Qu’est-ce qui a amené votre association à créer la formation CIARA ?
Notre association existe depuis plus de 20 ans. Nous accueillons tous les publics en situation de handicap, qu’il soit ensoriel, cognitif, psychique, mental ou moteur, autour de l’apprentissage des pratiques artistiques : dessin, peinture, modelage, origamis… Il y a cinq ans, lorsque nous nous sommes mis au numérique, nous nous sommes aperçus que de nombreux jeunes au sein de nos ateliers de loisir avaient de réels potentiels créatifs dans ce domaine. Nous les avons donc aiguillés vers des écoles d’art pour qu’ils s’y forment.
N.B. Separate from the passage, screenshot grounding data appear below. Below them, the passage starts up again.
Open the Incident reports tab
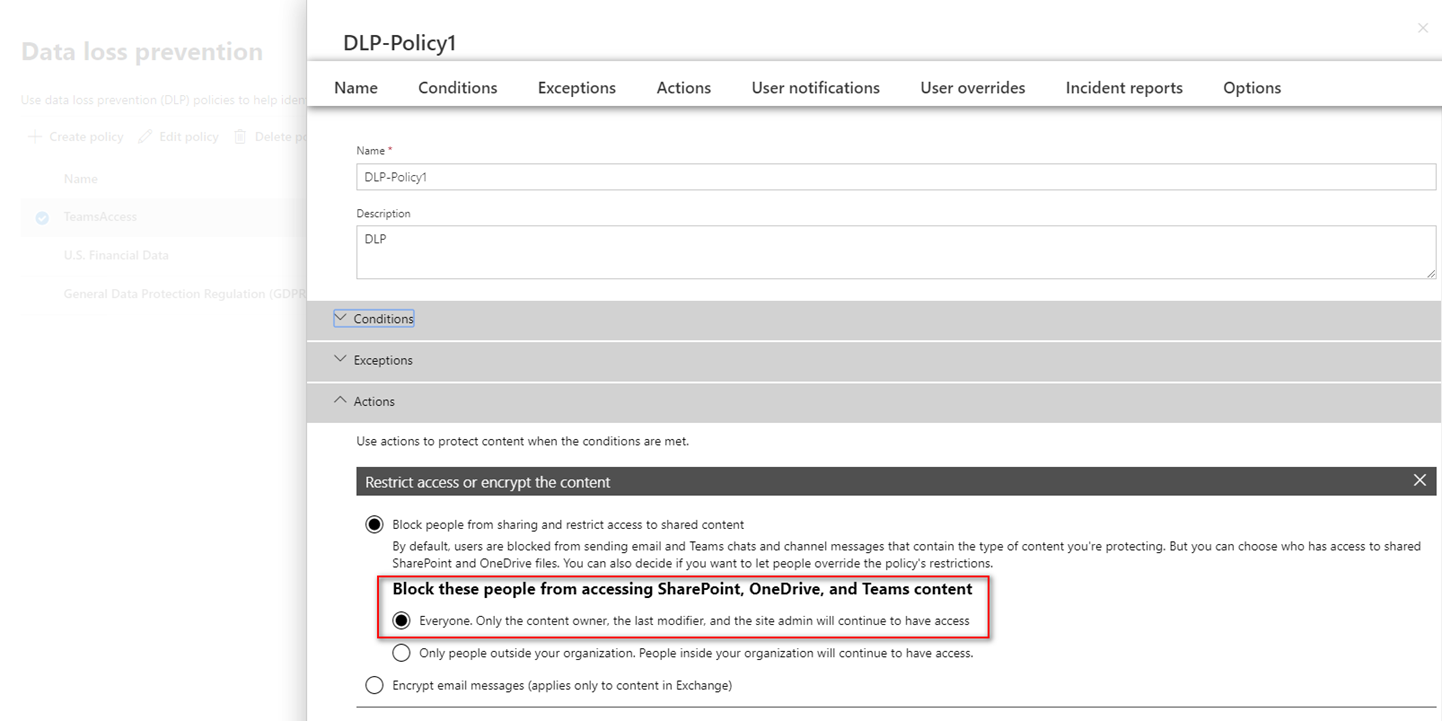(x=1123, y=88)
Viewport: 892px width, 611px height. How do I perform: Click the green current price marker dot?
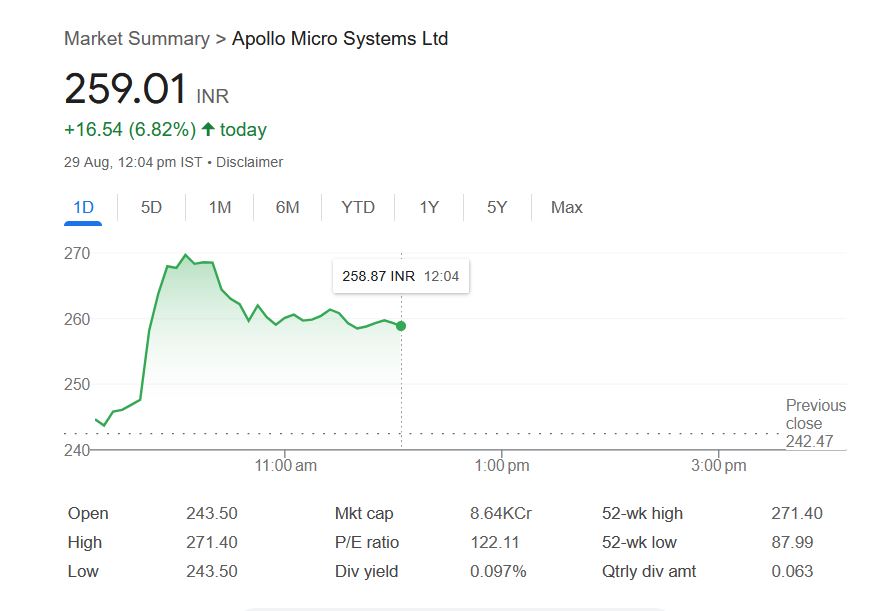tap(401, 326)
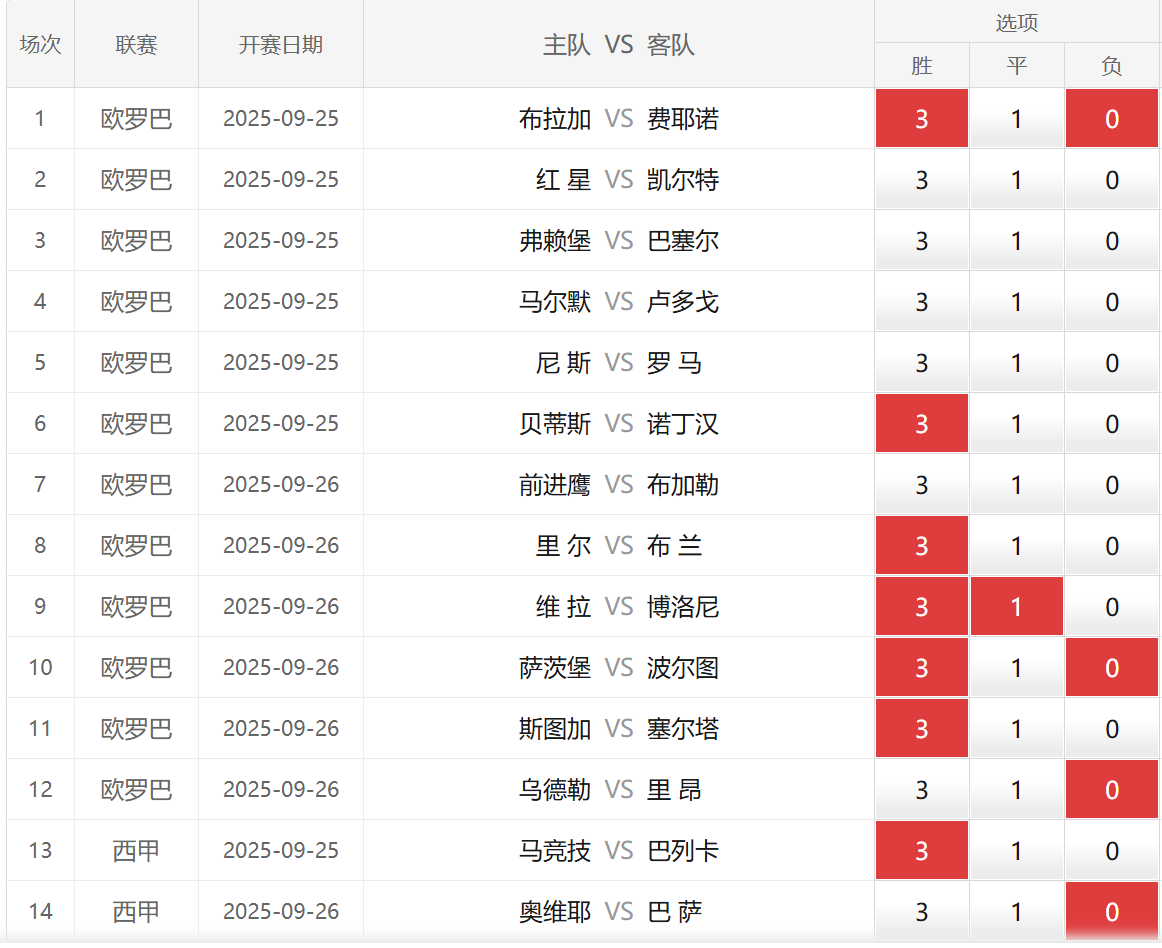The image size is (1162, 948).
Task: Choose loss option 0 for 尼斯 vs 罗马
Action: [1111, 363]
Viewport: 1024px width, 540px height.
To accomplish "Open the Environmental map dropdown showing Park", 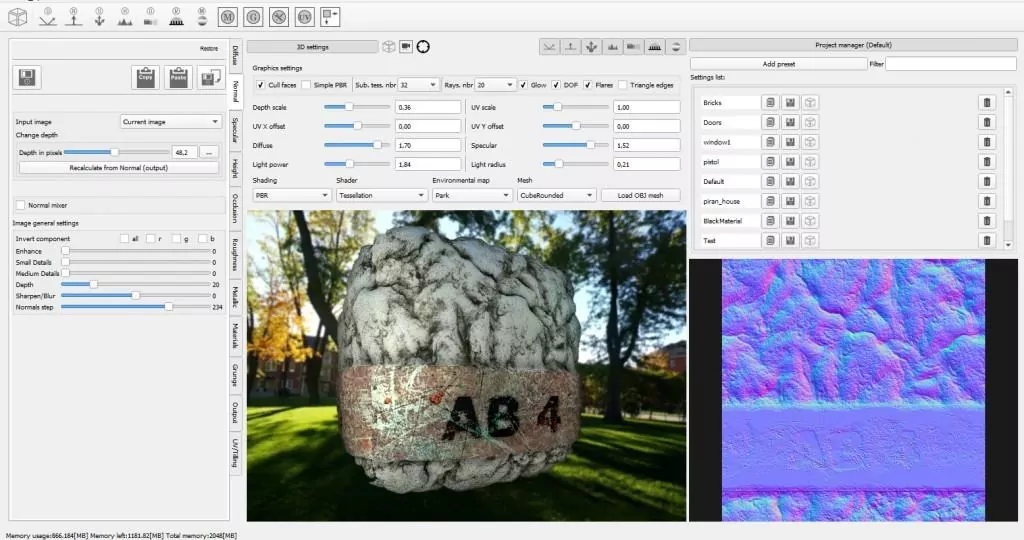I will [471, 196].
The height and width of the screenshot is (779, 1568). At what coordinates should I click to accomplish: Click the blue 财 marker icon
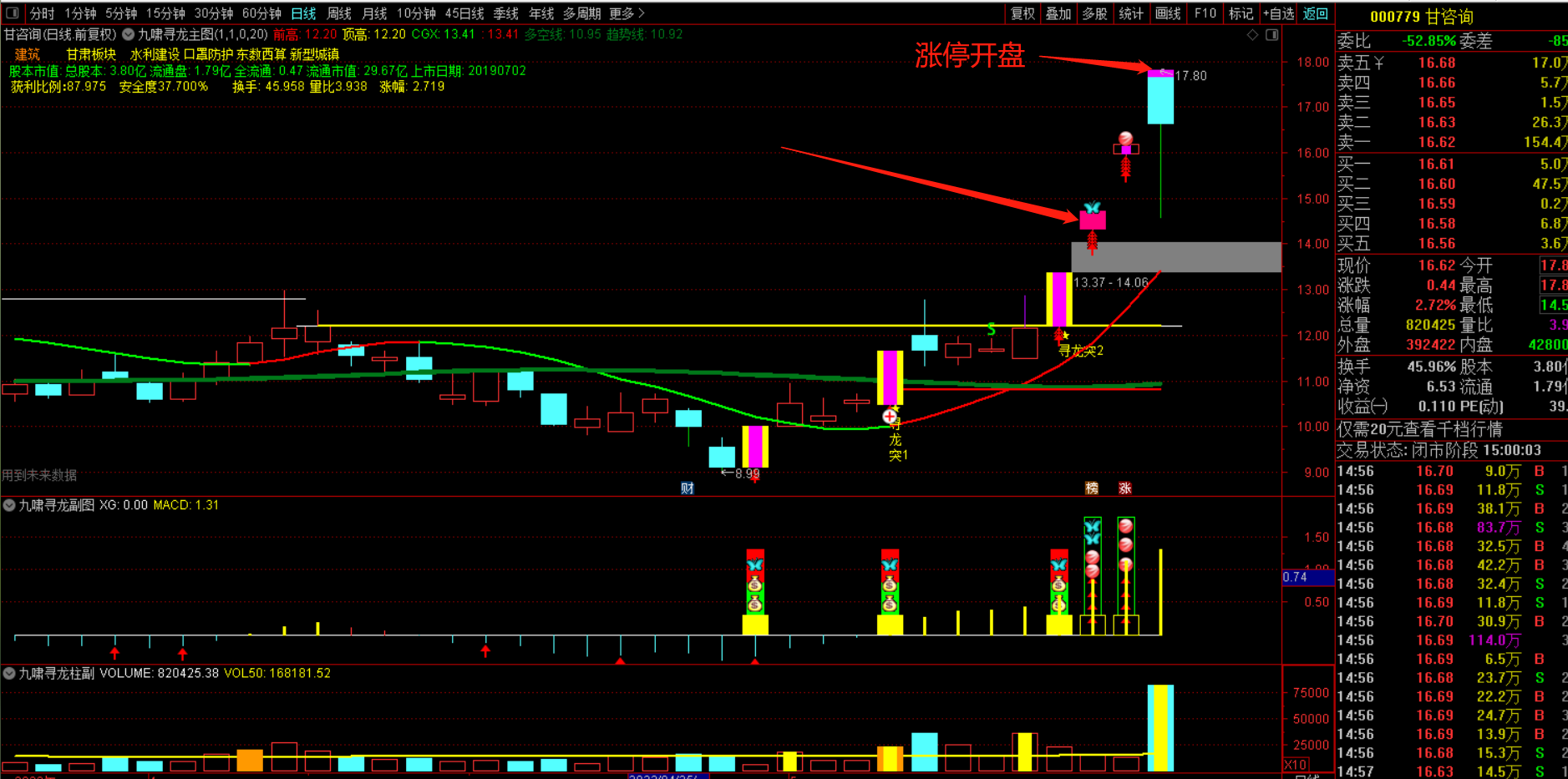point(688,488)
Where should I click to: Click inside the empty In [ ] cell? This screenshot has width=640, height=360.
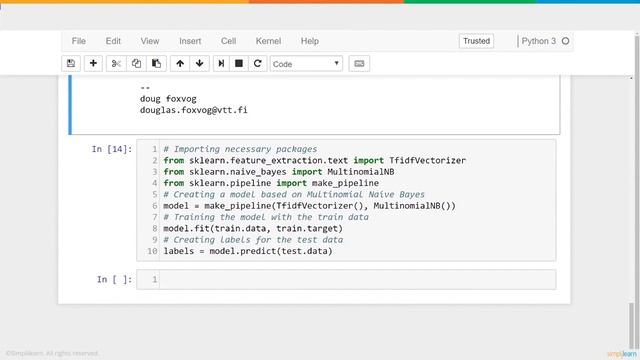click(x=357, y=280)
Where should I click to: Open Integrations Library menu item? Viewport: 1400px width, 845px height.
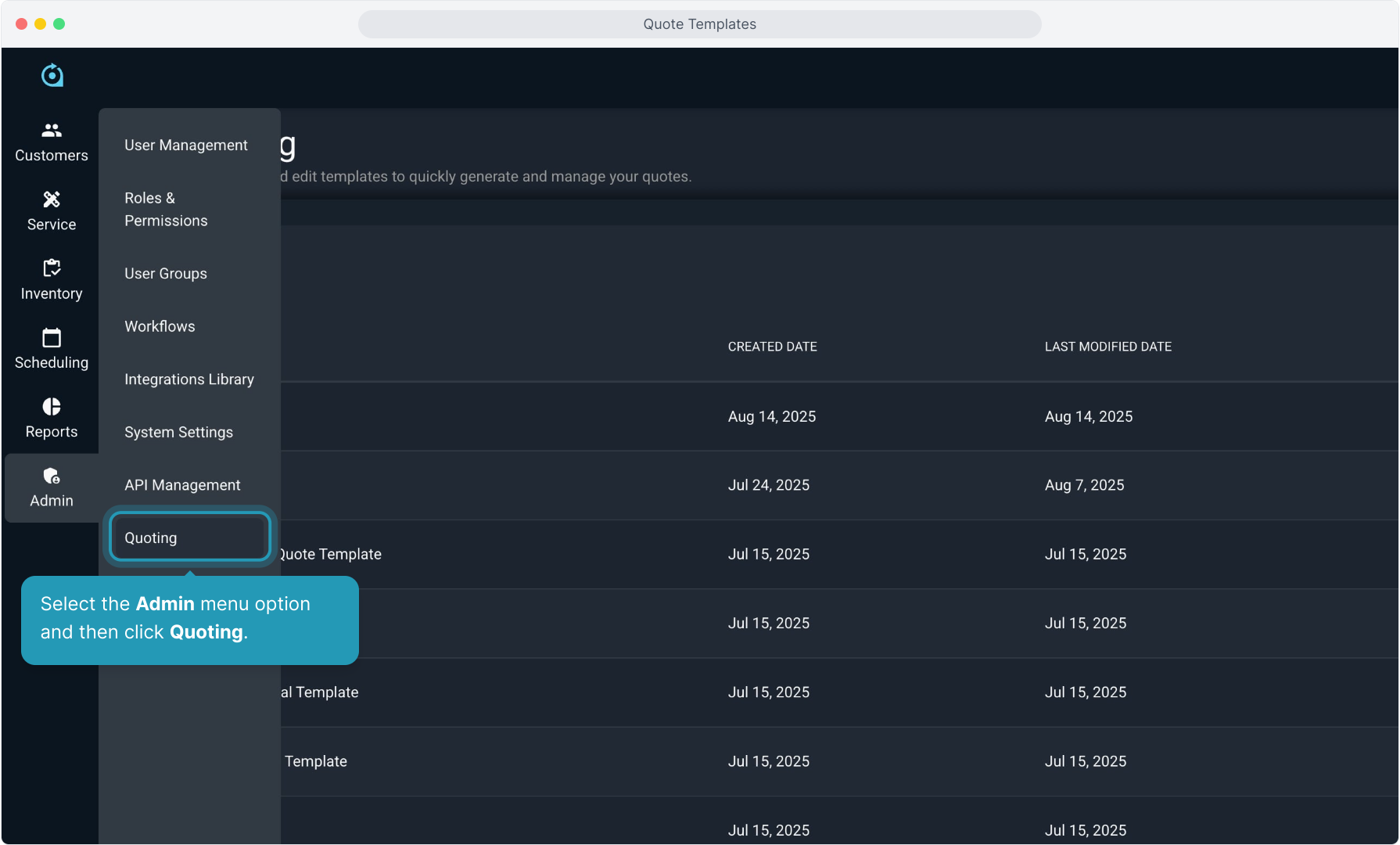click(x=188, y=379)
Seulement, ils en sont tous revenus, car les pédagogies n’y étaient pas adaptées à leurs profils !
C’est ce qui nous a donné envie de lancer notre propre formation professionnelle, en nous appuyant sur notre expérience. Cela fait en effet plusieurs années déjà que nous développons des pédagogies adaptées à l’art et à la création numérique, avec des pas à pas, des fiches rédigées en Facile à lire et à comprendre (FALC), des tutos sous-titrés et de nombreuses modalités d’adaptation des rythmes d’apprentissage. Nous avons commencé par une première phase expérimentale de trois ans, avant d’aboutir aujourd’hui à une formation diplômante de niveau bac + 3, inscrite au répertoire national de la certification professionnelle (RNCP).
Quel est le titre exact de cette formation et à qui s’adresse-t-elle ?
Il s’agit d’un « RNCP Designer concepteur UI » qui s’adresse à tout jeune de plus de 18- ans en situation de handicap-à l’exception des non-voyants, car les logiciels ne sont pas adaptés-. Dans les faits la majorité de nos jeunes (70%) ont un trouble du spectre de l’autisme. La formation que nous proposons leur permet, entre autres, d’apprendre le design graphique, la modélisation 3D, le webdesign et d’accéder ainsi à de nombreux métiers (infographiste, programmateur de jeux vidéo, animateur 2D/3D, illustrateur-dessinateur… ) qui se prêtent facilement à des aménagements ou au télétravail, intéressant pour tous ceux qui peinent avec les habiletés sociale. Côté fonctionnement, nous avons choisi de privilégier le droit commun plutôt que de nous orienter vers les modèles de formations financées par le médico-social, afin de renforcer l’inclusion des personnes dans le monde du travail et leur permettre d’accéder aux mêmes financements que n’importe quelle personne en contrat de professionnalisation.
C’est-à-dire ?
Notre formation dure 3 ans. Elle commence par une première année de remobilisation et de prise en main des différents logiciels. C’est une étape essentielle, car les jeunes que nous formons ont souvent eu un parcours scolaire chaotique, avec des phases de déscolarisation. On ne peut pas les envoyer tout de suite en apprentissage : cela ne marcherait jamais avec les entreprises. On prend donc le temps de les aider à prendre les logiciels en main, mais aussi à les réhabituer à se lever le matin, et à avoir une attitude professionnelle. Ils passent ensuite en contrat d’apprentissage au sein d’une entreprise et deviennent salariés. Ils alternent alors entre journées de formation dans nos locaux et journées de travail dans l’entreprise.
Combien de jeunes formez-vous par an et pour quels débouchés ?
Nous avons fait le choix de petites promotions de 15 personnes, pour pouvoir maintenir notre qualité d’accompagnement pendant toute la durée de formation. Car même si on constate une évolution, avec une vraie volonté des entreprises de prendre nos jeunes en contrat d’apprentissage, le plein emploi derrière n’existe pas encore.
nos jeunes sont bons, et le fait de passer par un stage aide les entreprises à se rendre compte qu’ils sont parfaitement intégrables.
Nous accompagnons donc énormément nos apprentis dans les entreprises, afin « d’évangéliser » ces dernières et leur faire comprendre tout ce que ces jeunes sont capables de faire. Nous essayons aussi de nouer des partenariats : nous voyons bien que nos jeunes sont bons, et le fait de passer par un stage aide les entreprises à se rendre compte qu’ils sont parfaitement intégrables. Nous pouvons ainsi également leur donner des conseils pour que cela se passe au mieux avec chacun de nos étudiants. Actuellement, Adam, une jeune autiste, est ainsi en contrat-pro dans une agence de design, qui compte l’embaucher. Tous n’ont pas la chance d’être embauchés au terme de leur contrat. C’est pour cette raison que nous avons également monté une entreprise adaptée, il y a un an. Le but : permettre à nos jeunes fraîchement diplômés de commencer à travailler. Et pouvoir le faire valoir sur leur CV.